EXERCISE INSTRUCTIONS -
Rewrite the records below with each occurrence of "icon" swapped for "symbol", keeping every other character unchanged.

--- BEGIN AVAILABLE RECORDS ---

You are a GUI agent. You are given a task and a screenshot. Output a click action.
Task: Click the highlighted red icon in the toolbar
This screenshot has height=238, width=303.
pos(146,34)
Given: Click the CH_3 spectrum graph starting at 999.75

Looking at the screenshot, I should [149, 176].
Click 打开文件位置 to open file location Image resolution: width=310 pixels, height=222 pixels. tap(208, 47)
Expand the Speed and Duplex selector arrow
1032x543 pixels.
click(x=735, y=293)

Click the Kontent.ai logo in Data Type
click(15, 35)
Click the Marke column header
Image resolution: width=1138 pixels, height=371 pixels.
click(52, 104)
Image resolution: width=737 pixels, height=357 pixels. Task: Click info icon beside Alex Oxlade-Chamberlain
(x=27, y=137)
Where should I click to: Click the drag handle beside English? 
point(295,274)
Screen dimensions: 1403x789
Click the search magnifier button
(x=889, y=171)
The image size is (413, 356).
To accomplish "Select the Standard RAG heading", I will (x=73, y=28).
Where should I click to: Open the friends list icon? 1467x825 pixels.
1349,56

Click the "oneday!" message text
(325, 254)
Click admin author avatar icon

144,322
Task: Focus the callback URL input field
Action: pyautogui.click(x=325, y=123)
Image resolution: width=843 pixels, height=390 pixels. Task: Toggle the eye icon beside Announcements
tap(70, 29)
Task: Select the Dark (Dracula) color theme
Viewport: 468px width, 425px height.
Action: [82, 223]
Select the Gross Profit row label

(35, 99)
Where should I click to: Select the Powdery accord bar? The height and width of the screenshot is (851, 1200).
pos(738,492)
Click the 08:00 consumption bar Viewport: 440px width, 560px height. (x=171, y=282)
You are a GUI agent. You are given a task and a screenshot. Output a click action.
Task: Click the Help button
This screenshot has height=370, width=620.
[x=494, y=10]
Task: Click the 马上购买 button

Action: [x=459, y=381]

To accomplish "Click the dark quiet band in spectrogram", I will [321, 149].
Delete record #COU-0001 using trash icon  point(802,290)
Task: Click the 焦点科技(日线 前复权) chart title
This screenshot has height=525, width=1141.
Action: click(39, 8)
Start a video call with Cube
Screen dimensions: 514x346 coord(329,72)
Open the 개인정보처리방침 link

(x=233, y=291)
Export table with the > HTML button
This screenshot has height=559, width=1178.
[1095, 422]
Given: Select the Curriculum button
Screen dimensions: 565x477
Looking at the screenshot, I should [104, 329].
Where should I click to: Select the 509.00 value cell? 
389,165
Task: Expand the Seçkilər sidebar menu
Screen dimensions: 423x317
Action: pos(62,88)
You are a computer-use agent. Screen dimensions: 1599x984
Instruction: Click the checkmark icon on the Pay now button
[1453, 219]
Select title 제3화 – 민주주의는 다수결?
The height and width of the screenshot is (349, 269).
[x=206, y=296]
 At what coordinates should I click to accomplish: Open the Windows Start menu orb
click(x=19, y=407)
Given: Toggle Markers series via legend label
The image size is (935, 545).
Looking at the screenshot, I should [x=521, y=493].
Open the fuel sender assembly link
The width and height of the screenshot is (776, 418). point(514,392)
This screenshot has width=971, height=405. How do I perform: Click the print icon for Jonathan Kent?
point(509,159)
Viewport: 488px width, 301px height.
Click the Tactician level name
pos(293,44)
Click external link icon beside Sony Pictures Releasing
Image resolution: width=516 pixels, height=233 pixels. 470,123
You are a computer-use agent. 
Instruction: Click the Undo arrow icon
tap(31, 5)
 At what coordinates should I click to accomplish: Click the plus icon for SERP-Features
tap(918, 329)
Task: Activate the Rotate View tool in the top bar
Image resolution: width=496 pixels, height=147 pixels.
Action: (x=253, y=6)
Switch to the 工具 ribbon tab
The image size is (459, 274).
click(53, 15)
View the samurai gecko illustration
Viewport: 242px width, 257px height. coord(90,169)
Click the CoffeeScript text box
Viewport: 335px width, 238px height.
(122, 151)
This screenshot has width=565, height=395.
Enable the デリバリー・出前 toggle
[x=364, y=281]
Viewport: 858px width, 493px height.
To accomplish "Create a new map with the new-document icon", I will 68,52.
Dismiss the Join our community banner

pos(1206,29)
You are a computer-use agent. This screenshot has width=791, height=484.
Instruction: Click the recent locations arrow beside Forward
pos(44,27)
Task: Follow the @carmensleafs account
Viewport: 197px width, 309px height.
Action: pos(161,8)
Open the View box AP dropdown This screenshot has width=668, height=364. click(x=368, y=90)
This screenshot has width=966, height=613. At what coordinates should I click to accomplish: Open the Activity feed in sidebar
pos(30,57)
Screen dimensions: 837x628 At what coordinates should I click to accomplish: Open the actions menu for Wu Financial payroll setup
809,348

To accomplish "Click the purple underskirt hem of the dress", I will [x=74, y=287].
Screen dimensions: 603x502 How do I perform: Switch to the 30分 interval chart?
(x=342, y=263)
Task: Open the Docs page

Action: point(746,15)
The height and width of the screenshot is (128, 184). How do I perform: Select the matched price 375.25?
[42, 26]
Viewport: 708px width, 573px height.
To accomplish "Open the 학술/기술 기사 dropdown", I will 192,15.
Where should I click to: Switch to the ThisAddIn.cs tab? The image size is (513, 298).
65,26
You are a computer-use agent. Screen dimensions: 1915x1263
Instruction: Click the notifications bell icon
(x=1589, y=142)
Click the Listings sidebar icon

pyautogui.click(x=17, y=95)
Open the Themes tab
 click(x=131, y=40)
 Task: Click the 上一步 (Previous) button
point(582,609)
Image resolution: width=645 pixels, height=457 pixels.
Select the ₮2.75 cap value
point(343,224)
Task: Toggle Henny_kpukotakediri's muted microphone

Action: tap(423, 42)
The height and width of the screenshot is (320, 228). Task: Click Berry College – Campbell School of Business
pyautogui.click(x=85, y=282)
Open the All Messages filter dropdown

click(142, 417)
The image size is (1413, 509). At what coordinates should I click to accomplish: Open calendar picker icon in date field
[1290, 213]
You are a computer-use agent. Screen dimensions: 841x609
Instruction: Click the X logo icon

--- END AVAILABLE RECORDS ---

EXERCISE RESULT -
You are a GUI agent. You are given a task and a screenshot. Output a click action.
Task: Click the highlighted red symbol in the toolbar
This screenshot has height=238, width=303.
pos(146,34)
Given: Click the CH_3 spectrum graph starting at 999.75

Looking at the screenshot, I should [149, 176].
Click 打开文件位置 to open file location Image resolution: width=310 pixels, height=222 pixels. tap(208, 47)
Expand the Speed and Duplex selector arrow
1032x543 pixels.
click(x=735, y=293)

Click the Kontent.ai logo in Data Type
click(15, 35)
Click the Marke column header
Image resolution: width=1138 pixels, height=371 pixels.
click(52, 104)
Image resolution: width=737 pixels, height=357 pixels. Task: Click info symbol beside Alex Oxlade-Chamberlain
(x=27, y=137)
Where should I click to: Click the drag handle beside English? 
point(295,274)
Screen dimensions: 1403x789
Click the search magnifier button
(x=889, y=171)
The image size is (413, 356).
To accomplish "Select the Standard RAG heading", I will (x=73, y=28).
Where should I click to: Open the friends list symbol? 1467x825 pixels.
1349,56

Click the "oneday!" message text
(325, 254)
Click admin author avatar symbol

144,322
Task: Focus the callback URL input field
Action: pyautogui.click(x=325, y=123)
Image resolution: width=843 pixels, height=390 pixels. Task: Toggle the eye symbol beside Announcements
tap(70, 29)
Task: Select the Dark (Dracula) color theme
Viewport: 468px width, 425px height.
Action: [82, 223]
Select the Gross Profit row label

(35, 99)
Where should I click to: Select the Powdery accord bar? The height and width of the screenshot is (851, 1200).
pos(738,492)
Click the 08:00 consumption bar Viewport: 440px width, 560px height. (x=171, y=282)
You are a GUI agent. You are given a task and a screenshot. Output a click action.
Task: Click the Help button
This screenshot has height=370, width=620.
[x=494, y=10]
Task: Click the 马上购买 button

Action: [x=459, y=381]

To accomplish "Click the dark quiet band in spectrogram", I will [321, 149].
Delete record #COU-0001 using trash symbol  point(802,290)
Task: Click the 焦点科技(日线 前复权) chart title
This screenshot has height=525, width=1141.
Action: click(39, 8)
Start a video call with Cube
Screen dimensions: 514x346 coord(329,72)
Open the 개인정보처리방침 link

(x=233, y=291)
Export table with the > HTML button
This screenshot has height=559, width=1178.
[1095, 422]
Given: Select the Curriculum button
Screen dimensions: 565x477
Looking at the screenshot, I should [104, 329].
Where should I click to: Select the 509.00 value cell? 
389,165
Task: Expand the Seçkilər sidebar menu
Screen dimensions: 423x317
Action: pos(62,88)
You are a computer-use agent. Screen dimensions: 1599x984
Instruction: Click the checkmark symbol on the Pay now button
[1453, 219]
Select title 제3화 – 민주주의는 다수결?
The height and width of the screenshot is (349, 269).
[x=206, y=296]
 At what coordinates should I click to accomplish: Open the Windows Start menu orb
click(x=19, y=407)
Given: Toggle Markers series via legend label
The image size is (935, 545).
Looking at the screenshot, I should [x=521, y=493].
Open the fuel sender assembly link
The width and height of the screenshot is (776, 418). point(514,392)
This screenshot has width=971, height=405. How do I perform: Click the print symbol for Jonathan Kent?
point(509,159)
Viewport: 488px width, 301px height.
Click the Tactician level name
pos(293,44)
Click external link symbol beside Sony Pictures Releasing
Image resolution: width=516 pixels, height=233 pixels. 470,123
You are a computer-use agent. 
Instruction: Click the Undo arrow symbol
tap(31, 5)
 At what coordinates should I click to accomplish: Click the plus symbol for SERP-Features
tap(918, 329)
Task: Activate the Rotate View tool in the top bar
Image resolution: width=496 pixels, height=147 pixels.
Action: (x=253, y=6)
Switch to the 工具 ribbon tab
The image size is (459, 274).
click(53, 15)
View the samurai gecko illustration
Viewport: 242px width, 257px height. coord(90,169)
Click the CoffeeScript text box
Viewport: 335px width, 238px height.
(122, 151)
This screenshot has width=565, height=395.
Enable the デリバリー・出前 toggle
[x=364, y=281]
Viewport: 858px width, 493px height.
To accomplish "Create a new map with the new-document symbol", I will 68,52.
Dismiss the Join our community banner

pos(1206,29)
You are a computer-use agent. This screenshot has width=791, height=484.
Instruction: Click the recent locations arrow beside Forward
pos(44,27)
Task: Follow the @carmensleafs account
Viewport: 197px width, 309px height.
Action: pos(161,8)
Open the View box AP dropdown This screenshot has width=668, height=364. click(x=368, y=90)
This screenshot has width=966, height=613. At what coordinates should I click to accomplish: Open the Activity feed in sidebar
pos(30,57)
Screen dimensions: 837x628 At what coordinates should I click to accomplish: Open the actions menu for Wu Financial payroll setup
809,348

To accomplish "Click the purple underskirt hem of the dress", I will [x=74, y=287].
Screen dimensions: 603x502 How do I perform: Switch to the 30分 interval chart?
(x=342, y=263)
Task: Open the Docs page

Action: point(746,15)
The height and width of the screenshot is (128, 184). How do I perform: Select the matched price 375.25?
[42, 26]
Viewport: 708px width, 573px height.
To accomplish "Open the 학술/기술 기사 dropdown", I will 192,15.
Where should I click to: Switch to the ThisAddIn.cs tab? The image size is (513, 298).
65,26
You are a computer-use agent. Screen dimensions: 1915x1263
Instruction: Click the notifications bell symbol
(x=1589, y=142)
Click the Listings sidebar symbol

pyautogui.click(x=17, y=95)
Open the Themes tab
 click(x=131, y=40)
 Task: Click the 上一步 (Previous) button
point(582,609)
Image resolution: width=645 pixels, height=457 pixels.
Select the ₮2.75 cap value
point(343,224)
Task: Toggle Henny_kpukotakediri's muted microphone

Action: tap(423, 42)
The height and width of the screenshot is (320, 228). Task: Click Berry College – Campbell School of Business
pyautogui.click(x=85, y=282)
Open the All Messages filter dropdown

click(142, 417)
The image size is (1413, 509). At what coordinates should I click to accomplish: Open calendar picker symbol in date field
[1290, 213]
You are a computer-use agent. Screen dimensions: 841x609
Instruction: Click the X logo symbol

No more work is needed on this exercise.